## Text passage
_ _ _ _ _

Junior McDougald

Personal information
- Full name: David Eugene Junior McDougald
- Date of birth: 12 January 1975 (age 50)
- Place of birth: Big Spring, TX, United States
- Height: 5 ft 11 in (1.80 m)
- Position: Striker

Team information
- Current team: St Ives Town

Youth career
- 1993–1994: Tottenham Hotspur

Senior career*
- Years: Team / Apps / (Gls)
- 1994–1996: Brighton & Hove Albion / 95 / (22)
- 1996: → Chesterfield (loan) / 9 / (3)
- 1996–1997: Rotherham United / 20 / (2)
- 1997–1998: SC Toulon / 8 / (1)
- 1998: Millwall / 1 / (0)
- 1998–1999: Leyton Orient / 10 / (0)
- 1999–2003: Dagenham & Redbridge / 116 / (30)
- 2003–2005: Canvey Island
- 2005–2007: Kettering Town
- 2007–2008: Histon
- 2008–2009: St Ives Town / 2 / (1)
- 2009: Rushden & Higham United / 2 / (0)

International career
- 2001–2002: England National Game XI / 5 / (1)

= Junior McDougald =

English footballer

David Eugene Junior McDougald (born 12 January 1975) is a former footballer. Born in the United States, he represented England at junior international level. He has also enjoyed a career as an actor.

==Football career==
McDougald has played professional football in England for Tottenham Hotspur, Brighton & Hove Albion, Chesterfield, Rotherham United, Millwall, Leyton Orient, Dagenham & Redbridge, Canvey Island, Kettering Town and Histon, as well as in France for SC Toulon. He has also represented the National Game XI.

On 6 October 2008, McDougald signed for St Ives Town in the United Counties Football League Premier Division making his debut for the club as a second-half substitute against local rivals St Neots Town in the Hinchingbrooke Cup. McDougald made an immediate impact and was instrumental in turning around a 2–0 deficit to force the game into extra time. St Ives eventually won the game 4–3 with McDougald scoring two goals. On 3 April McDougald was reported on the St Ives Town FC website scoring against Boston Town after 15 minutes in a 5–1 win.

McDougald played twice for United Counties League Division One outfit Rushden & Higham United in November 2009.

==Acting career==
McDougald acted in 31 episodes of Dream Team between 2001 and 2006.

_ _ _ _ _

## Explore the material
- A) According to the article on Junior McDougald, in how many episodes of Dream Team did he act?
- B) Reproduce verbatim the stretch of the article on Junior McDougald from "On 6 October" through "in a 5–1 win.".
The records after this play no part in the work here.

_ _ _ _ _

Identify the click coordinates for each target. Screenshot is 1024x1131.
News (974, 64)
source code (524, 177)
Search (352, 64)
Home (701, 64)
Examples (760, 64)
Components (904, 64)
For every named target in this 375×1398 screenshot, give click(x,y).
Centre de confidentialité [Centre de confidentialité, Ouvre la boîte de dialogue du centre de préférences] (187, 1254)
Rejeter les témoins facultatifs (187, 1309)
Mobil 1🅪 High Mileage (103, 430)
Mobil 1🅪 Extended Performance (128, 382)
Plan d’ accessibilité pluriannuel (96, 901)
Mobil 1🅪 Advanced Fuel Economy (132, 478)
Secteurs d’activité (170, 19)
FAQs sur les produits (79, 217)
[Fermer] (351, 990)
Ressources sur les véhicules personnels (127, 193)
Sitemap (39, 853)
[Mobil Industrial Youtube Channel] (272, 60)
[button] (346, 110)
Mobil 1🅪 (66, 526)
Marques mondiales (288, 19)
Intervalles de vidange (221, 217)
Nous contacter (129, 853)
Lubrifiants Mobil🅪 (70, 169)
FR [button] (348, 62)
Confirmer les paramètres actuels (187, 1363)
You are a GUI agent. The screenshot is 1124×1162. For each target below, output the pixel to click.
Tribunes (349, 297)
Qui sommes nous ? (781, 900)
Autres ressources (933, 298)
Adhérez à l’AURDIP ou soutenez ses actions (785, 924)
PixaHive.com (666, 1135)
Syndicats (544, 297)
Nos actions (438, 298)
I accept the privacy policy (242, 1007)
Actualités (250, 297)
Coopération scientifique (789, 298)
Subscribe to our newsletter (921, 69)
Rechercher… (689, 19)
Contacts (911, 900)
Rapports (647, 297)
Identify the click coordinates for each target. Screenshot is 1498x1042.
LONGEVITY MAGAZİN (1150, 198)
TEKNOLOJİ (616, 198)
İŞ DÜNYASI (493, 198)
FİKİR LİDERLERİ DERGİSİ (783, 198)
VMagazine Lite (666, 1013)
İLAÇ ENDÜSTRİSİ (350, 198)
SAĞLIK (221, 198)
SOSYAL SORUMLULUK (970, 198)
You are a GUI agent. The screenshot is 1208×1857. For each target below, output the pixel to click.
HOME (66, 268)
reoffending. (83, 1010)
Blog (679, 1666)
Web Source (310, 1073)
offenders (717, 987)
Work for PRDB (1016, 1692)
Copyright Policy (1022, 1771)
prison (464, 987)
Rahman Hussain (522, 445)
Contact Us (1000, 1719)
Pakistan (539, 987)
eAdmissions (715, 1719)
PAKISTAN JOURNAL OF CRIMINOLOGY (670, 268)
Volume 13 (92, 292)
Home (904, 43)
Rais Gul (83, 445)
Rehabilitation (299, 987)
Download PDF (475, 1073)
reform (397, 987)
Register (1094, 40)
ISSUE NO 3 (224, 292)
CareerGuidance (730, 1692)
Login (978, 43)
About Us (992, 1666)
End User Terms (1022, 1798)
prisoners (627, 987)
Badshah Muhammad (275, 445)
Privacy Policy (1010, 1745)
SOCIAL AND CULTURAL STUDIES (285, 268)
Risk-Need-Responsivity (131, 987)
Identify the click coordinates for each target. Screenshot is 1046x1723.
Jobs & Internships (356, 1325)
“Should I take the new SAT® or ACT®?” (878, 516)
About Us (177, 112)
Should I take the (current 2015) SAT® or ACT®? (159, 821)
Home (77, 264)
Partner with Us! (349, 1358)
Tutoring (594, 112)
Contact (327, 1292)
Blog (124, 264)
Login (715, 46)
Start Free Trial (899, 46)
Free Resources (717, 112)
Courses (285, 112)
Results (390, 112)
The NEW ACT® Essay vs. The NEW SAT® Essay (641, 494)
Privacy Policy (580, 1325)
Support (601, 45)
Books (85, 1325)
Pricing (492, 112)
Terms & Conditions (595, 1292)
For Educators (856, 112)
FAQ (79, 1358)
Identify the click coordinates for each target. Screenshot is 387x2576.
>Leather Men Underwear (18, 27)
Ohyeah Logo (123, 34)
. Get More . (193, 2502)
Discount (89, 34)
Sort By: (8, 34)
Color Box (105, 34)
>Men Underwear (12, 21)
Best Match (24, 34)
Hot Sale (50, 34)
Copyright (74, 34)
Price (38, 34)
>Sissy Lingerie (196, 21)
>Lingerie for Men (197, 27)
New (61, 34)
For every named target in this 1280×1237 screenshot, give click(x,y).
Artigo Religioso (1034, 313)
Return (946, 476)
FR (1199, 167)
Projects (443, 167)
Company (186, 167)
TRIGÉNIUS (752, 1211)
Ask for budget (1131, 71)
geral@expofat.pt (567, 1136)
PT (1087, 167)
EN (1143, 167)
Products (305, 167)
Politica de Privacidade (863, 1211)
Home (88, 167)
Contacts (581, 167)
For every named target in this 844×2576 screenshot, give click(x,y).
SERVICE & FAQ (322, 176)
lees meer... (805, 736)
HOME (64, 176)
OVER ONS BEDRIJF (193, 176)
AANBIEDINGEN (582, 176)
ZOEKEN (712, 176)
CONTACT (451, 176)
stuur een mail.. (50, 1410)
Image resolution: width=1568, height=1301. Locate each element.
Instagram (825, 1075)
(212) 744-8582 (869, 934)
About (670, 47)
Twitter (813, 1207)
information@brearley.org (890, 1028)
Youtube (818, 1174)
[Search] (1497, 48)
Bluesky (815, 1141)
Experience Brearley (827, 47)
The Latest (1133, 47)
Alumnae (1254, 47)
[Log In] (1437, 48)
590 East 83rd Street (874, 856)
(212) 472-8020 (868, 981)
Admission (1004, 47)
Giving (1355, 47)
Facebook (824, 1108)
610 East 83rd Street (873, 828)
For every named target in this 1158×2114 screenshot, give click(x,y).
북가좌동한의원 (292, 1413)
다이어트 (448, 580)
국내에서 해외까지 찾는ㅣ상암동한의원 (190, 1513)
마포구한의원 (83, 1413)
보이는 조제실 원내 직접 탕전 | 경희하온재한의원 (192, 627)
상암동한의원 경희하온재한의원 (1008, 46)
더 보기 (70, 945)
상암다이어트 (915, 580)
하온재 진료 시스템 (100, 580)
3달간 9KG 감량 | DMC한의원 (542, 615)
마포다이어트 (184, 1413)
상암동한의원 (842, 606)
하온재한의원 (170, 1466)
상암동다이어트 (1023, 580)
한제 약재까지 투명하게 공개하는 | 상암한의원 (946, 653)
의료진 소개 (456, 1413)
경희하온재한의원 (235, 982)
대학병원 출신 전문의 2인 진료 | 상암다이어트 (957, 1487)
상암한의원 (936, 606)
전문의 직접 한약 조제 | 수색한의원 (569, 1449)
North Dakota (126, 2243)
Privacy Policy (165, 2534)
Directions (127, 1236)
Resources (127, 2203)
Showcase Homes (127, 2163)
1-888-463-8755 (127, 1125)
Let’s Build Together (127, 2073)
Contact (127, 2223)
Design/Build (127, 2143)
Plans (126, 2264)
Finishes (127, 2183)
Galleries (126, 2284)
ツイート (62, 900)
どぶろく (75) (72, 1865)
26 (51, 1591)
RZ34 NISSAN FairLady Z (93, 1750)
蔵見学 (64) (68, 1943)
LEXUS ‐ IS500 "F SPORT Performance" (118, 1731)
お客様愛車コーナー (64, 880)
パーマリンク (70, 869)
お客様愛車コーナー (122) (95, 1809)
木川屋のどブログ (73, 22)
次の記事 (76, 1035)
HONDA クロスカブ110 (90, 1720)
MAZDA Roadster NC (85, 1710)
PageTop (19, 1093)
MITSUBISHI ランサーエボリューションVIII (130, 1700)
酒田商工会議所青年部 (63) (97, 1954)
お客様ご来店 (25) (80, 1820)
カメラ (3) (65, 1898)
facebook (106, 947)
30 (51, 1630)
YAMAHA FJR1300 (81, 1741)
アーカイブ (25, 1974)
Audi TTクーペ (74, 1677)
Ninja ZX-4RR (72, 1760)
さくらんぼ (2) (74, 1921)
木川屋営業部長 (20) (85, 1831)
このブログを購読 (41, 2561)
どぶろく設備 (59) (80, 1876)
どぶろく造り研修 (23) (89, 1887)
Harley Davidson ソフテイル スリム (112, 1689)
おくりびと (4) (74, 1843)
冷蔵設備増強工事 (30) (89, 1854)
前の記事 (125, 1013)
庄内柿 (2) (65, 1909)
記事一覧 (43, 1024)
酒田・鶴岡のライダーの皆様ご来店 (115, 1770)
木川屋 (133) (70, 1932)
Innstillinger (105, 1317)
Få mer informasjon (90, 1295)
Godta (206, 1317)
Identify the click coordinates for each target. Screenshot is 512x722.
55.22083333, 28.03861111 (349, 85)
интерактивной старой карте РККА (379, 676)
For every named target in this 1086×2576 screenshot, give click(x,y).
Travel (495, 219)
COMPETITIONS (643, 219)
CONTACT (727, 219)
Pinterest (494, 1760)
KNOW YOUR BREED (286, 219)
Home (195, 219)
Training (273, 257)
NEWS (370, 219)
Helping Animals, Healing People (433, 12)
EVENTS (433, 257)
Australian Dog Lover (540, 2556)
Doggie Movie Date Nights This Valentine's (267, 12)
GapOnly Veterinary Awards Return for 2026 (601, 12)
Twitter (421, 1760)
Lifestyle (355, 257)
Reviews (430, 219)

_ _ _ _ _

## Per-task outputs
- A) 31 episodes.

- B)
On 6 October 2008, McDougald signed for St Ives Town in the United Counties Football League Premier Division making his debut for the club as a second-half substitute against local rivals St Neots Town in the Hinchingbrooke Cup. McDougald made an immediate impact and was instrumental in turning around a 2–0 deficit to force the game into extra time. St Ives eventually won the game 4–3 with McDougald scoring two goals. On 3 April McDougald was reported on the St Ives Town FC website scoring against Boston Town after 15 minutes in a 5–1 win.